İran, Suriye'de nasıl bir strateji izliyor?
İran, devrik lider Beşşar Esed'in ülkeden kaçmasının ardından geçen yaklaşık üç aylık sürede İsrail ile birlikte Suriye Cumhurbaşkanı Ahmed Şara liderliğindeki devrimci güçlere en sert tepki gösteren ülkelerden biri oldu. Başta lider Ayetullah Ali Hamaney olmak üzere çeşitli yetkililer devrimin ardında Batılı komplo bulunduğunu öne sürerek Baas rejiminin yeniden yönetimi ele geçireceğini ya da ülkenin tekrar kanlı bir savaş içine yuvarlanacağını iddia etti.
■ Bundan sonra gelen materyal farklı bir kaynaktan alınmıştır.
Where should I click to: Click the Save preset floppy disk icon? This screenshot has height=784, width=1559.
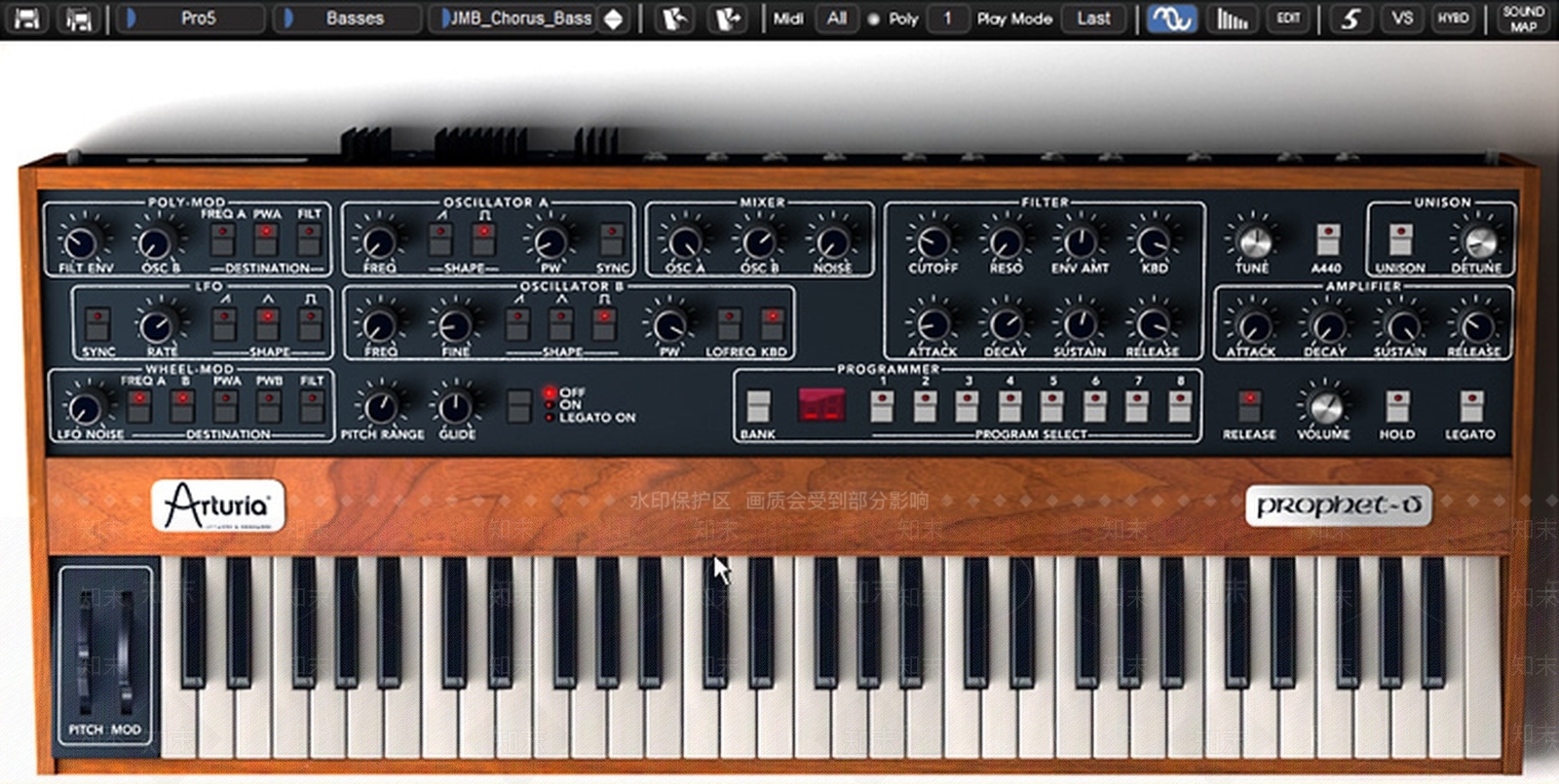click(x=26, y=19)
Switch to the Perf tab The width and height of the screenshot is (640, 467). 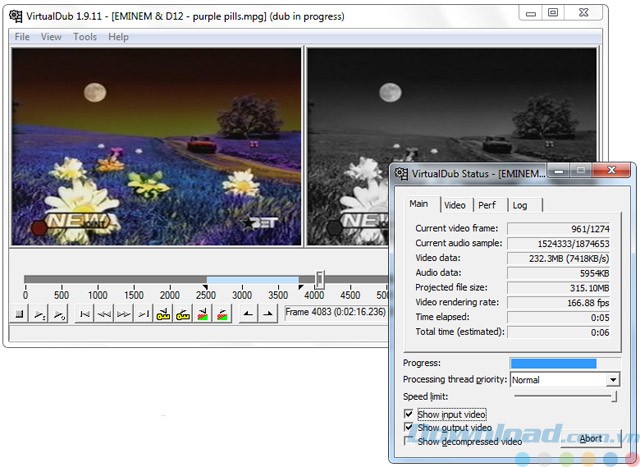486,205
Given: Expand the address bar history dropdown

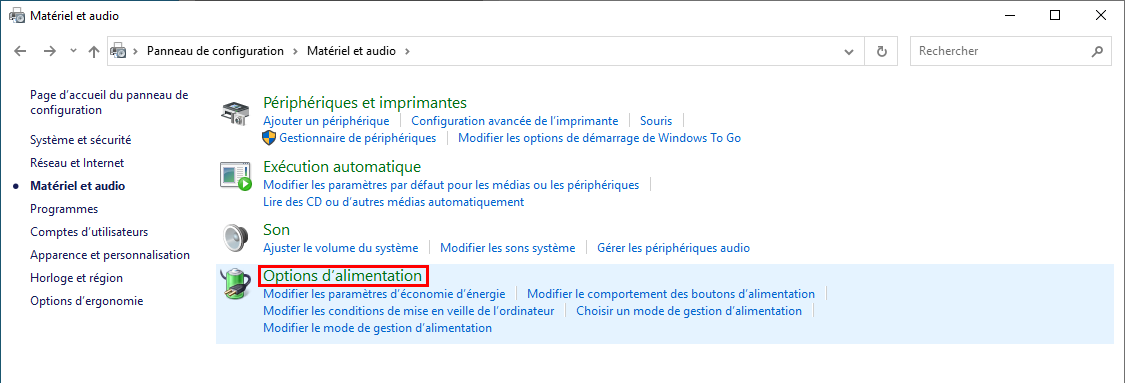Looking at the screenshot, I should pos(849,52).
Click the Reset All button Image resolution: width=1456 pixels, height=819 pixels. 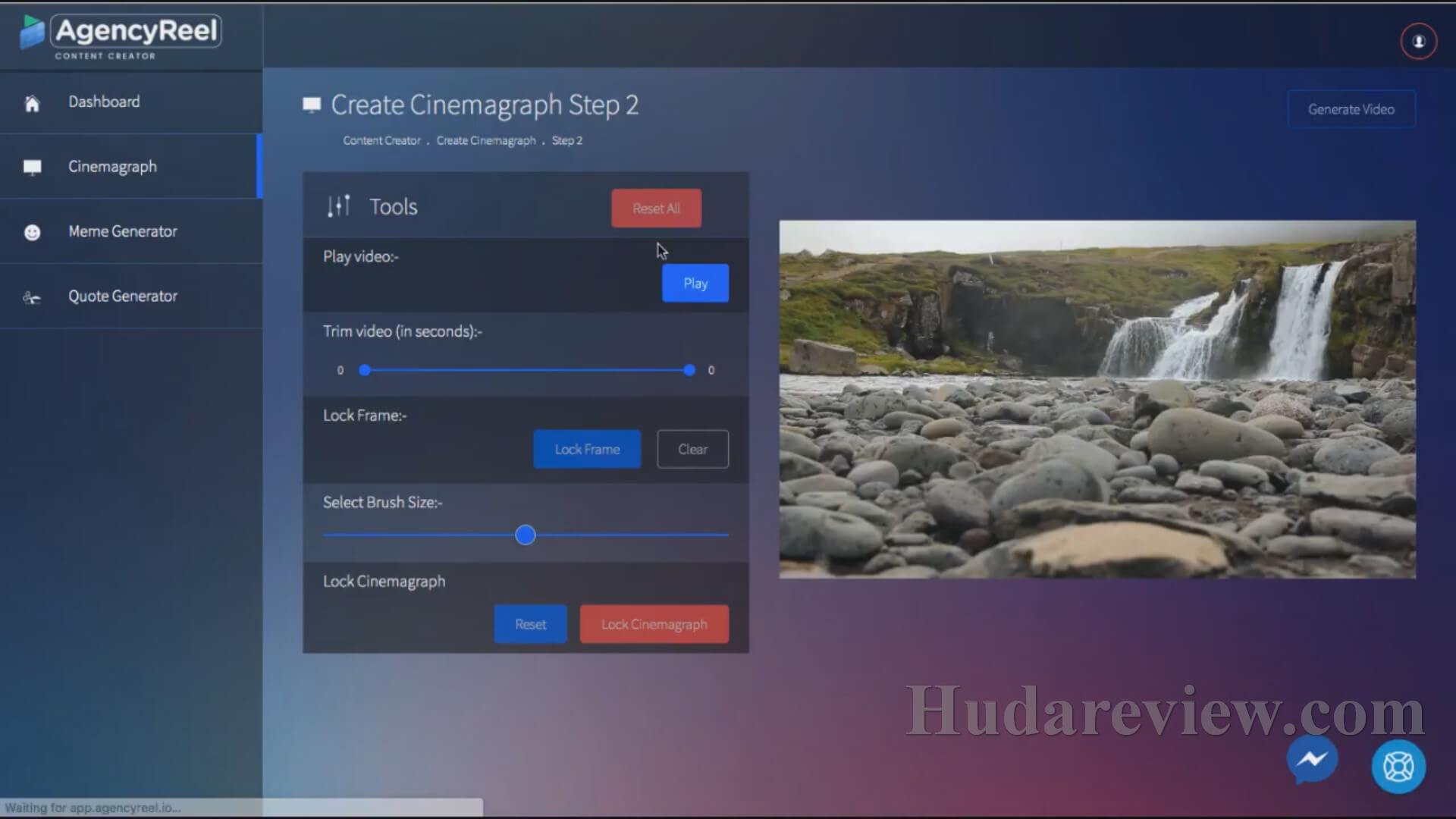tap(656, 207)
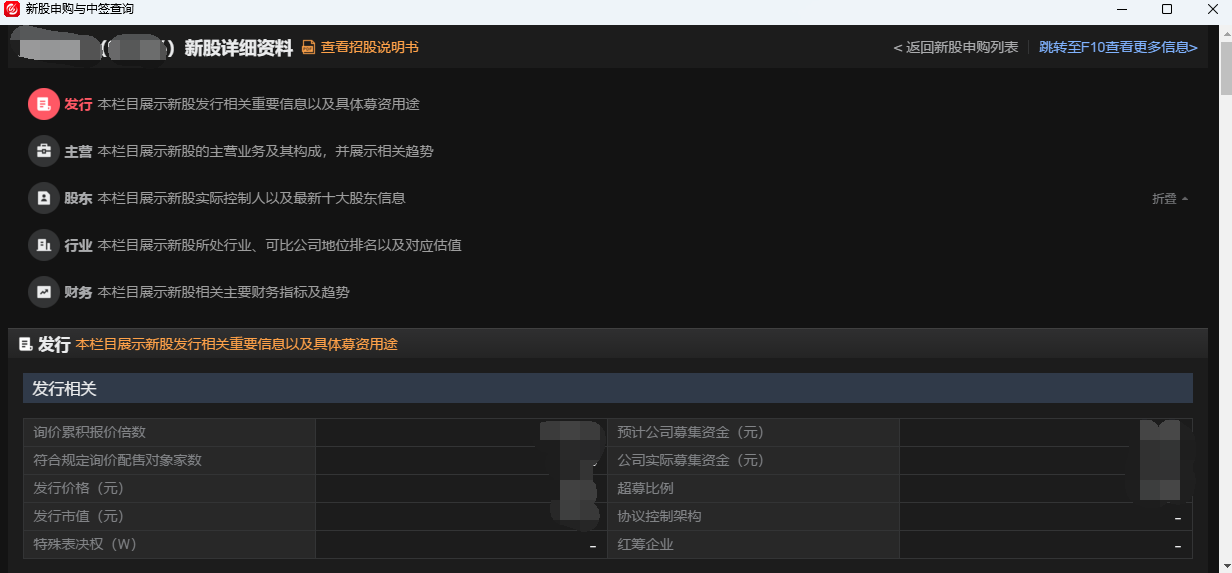The height and width of the screenshot is (573, 1232).
Task: Return to 返回新股申购列表
Action: tap(955, 48)
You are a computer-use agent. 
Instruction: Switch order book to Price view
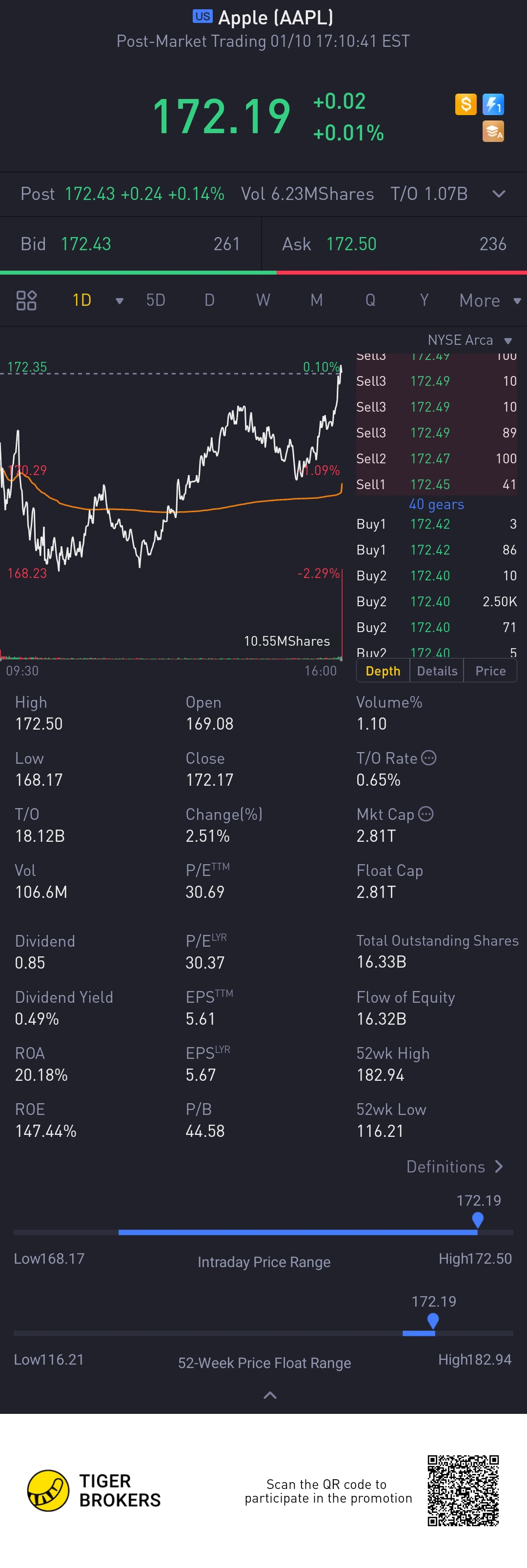pyautogui.click(x=490, y=671)
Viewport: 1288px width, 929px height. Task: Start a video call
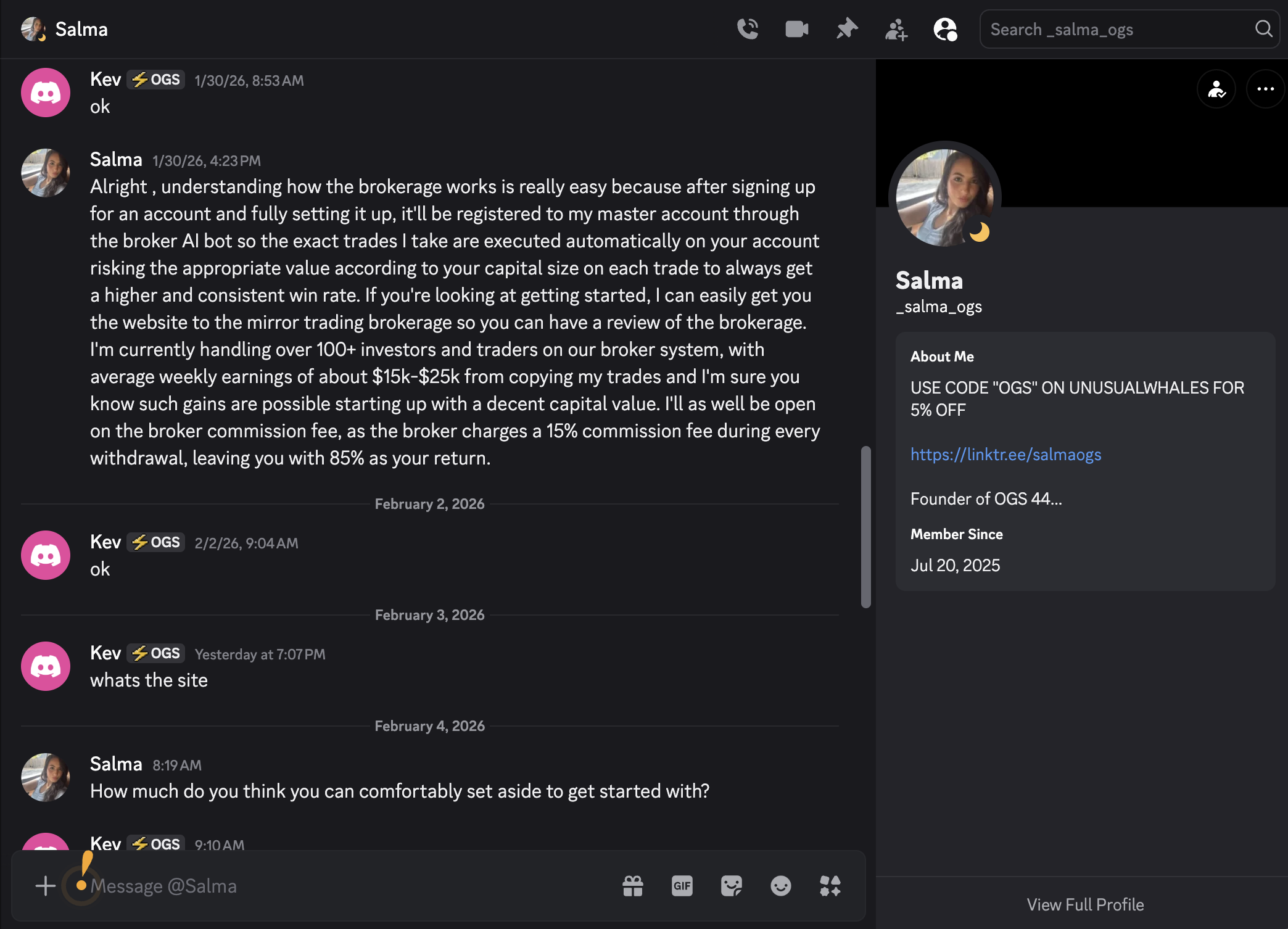(x=796, y=28)
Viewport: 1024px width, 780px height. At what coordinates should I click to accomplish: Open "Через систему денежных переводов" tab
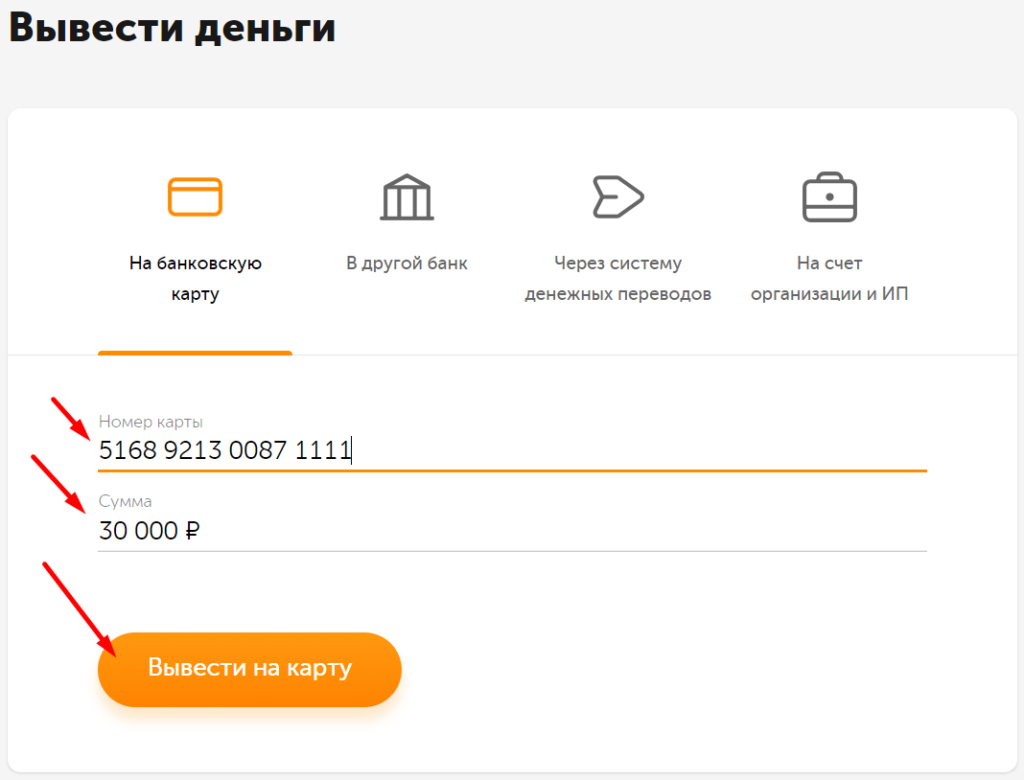(x=617, y=278)
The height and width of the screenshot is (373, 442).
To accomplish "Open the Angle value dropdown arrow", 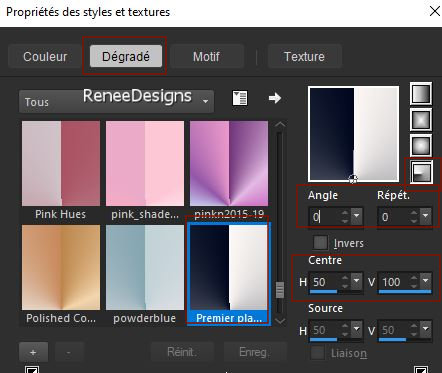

Nitekim, ülkedeki farklı kesimler Tarsus ve Lazkiye etrafında gerçekleşen son silahlı saldırılardan duydukları memnuniyeti dile getirmekten çekinmedi, yönetime yakın isimler ve yarı resmi trol ordusu olayın duyulmasının ardından ciddi bir dezenformasyon ve propaganda faaliyetleri içine girdi. Güvenlik güçlerine karşı terör saldırılarının başlangıcında "geri geldik" söylemi kullanılırken ayaklanmacıların püskürtülmesiyle birlikte "sivil katliamı" iddiası yaygınlık kazandı.
Bununla birlikte, İranlı yetkililerin Suriye’ye yönelik açıklamalarına dikkatlice bakıldığında değişik alt mesajlar fark edilebiliyor. Özellikle, İsrail'in Suriye'nin toprak bütünlüğüne yönelik provokasyonlarını ve işgal girişimlerini artırması İran'ın yeni Suriye liderliğine yönelik mesajlarının çeşitlenmesine yol açmış görünüyor. İran dış politikasının sembol isimlerinden Ali Ekber Velayeti'nin "Suriye'den talep gelmesi halinde yardıma hazırız" açıklamasını bu çerçevede değerlendirmek gerekiyor. Gerçekten de Arap ve komşu ülkelerin yanı sıra Avrupa hatta Rusya’dan ihtiyatlı bir kabul gören yeni yönetime karşı en büyük tehdit İsrail ve kendisi için müttefik olarak tanımladığı Suriyeli silahlı azınlık gruplardan geliyor. Şara liderliğindeki yeni yönetimin şu ana kadar İsrail’in saldırganlığına karşı soğuk kanlı davrandığı ve doğrudan bir çatışmadan kaçındığı görünüyor. Ancak bu yaklaşımın ne kadar süreceği belirsiz. Zira, politik kariyerini işgal ve katliamların devamında gören İsrail Başbakanı Binyamin Netanyahu iktidarının kendisine karşı herhangi bir tehdit oluşturmayan yeni Suriye yönetimine yönelik uyguladığı saldırganca tutum bir süre sonra devrimci Suriye yönetiminin başka araçlara başvurmasına neden olabilir. Bu durum, Şam'ın yalnızca aralarında kan davasının bulunduğu Hizbullah ve Tahran gibi aktörlerle ilişkisini etkilemekle kalmaz, 1980'lerin Afganistan'ını anımsatacak gelişmelere de yol açabilir.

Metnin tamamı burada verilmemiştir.